◆ **EXERCISE DETAILS**
When the line containing "Image resolution: width=1000" is reached, begin reproducing lines exactly and continue through the last line of the records below.

-- Opening Marker --

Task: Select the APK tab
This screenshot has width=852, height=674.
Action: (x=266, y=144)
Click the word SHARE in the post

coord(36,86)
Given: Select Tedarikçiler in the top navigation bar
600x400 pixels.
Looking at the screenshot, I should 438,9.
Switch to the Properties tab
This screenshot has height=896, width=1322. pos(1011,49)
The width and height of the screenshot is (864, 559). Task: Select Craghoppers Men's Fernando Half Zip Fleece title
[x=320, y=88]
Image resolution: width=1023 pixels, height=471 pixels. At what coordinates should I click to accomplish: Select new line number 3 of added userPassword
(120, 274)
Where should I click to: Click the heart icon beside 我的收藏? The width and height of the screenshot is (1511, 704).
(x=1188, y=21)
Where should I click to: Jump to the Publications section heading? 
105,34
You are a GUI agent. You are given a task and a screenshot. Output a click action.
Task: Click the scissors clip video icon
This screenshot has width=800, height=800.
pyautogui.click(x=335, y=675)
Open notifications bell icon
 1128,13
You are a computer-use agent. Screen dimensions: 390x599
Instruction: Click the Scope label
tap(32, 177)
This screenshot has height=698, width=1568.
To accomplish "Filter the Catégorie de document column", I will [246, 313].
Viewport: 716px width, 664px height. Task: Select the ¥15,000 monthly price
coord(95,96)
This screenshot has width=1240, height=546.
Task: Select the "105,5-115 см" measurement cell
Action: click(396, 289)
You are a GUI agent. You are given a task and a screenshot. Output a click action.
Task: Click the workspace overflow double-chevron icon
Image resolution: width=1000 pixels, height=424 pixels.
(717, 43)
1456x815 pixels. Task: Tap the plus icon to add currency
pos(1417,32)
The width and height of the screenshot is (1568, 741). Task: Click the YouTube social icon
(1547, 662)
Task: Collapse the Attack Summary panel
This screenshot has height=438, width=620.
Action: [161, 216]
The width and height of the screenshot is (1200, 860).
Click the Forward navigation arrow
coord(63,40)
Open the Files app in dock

-- Closing Marker --

◆ **OUTPUT**
Image resolution: width=1000 pixels, height=424 pixels.
(717, 43)
1456x815 pixels. Task: Tap the plus icon to add currency
pos(1417,32)
The width and height of the screenshot is (1568, 741). Task: Click the YouTube social icon
(1547, 662)
Task: Collapse the Attack Summary panel
This screenshot has height=438, width=620.
Action: [161, 216]
The width and height of the screenshot is (1200, 860).
Click the Forward navigation arrow
coord(63,40)
Open the Files app in dock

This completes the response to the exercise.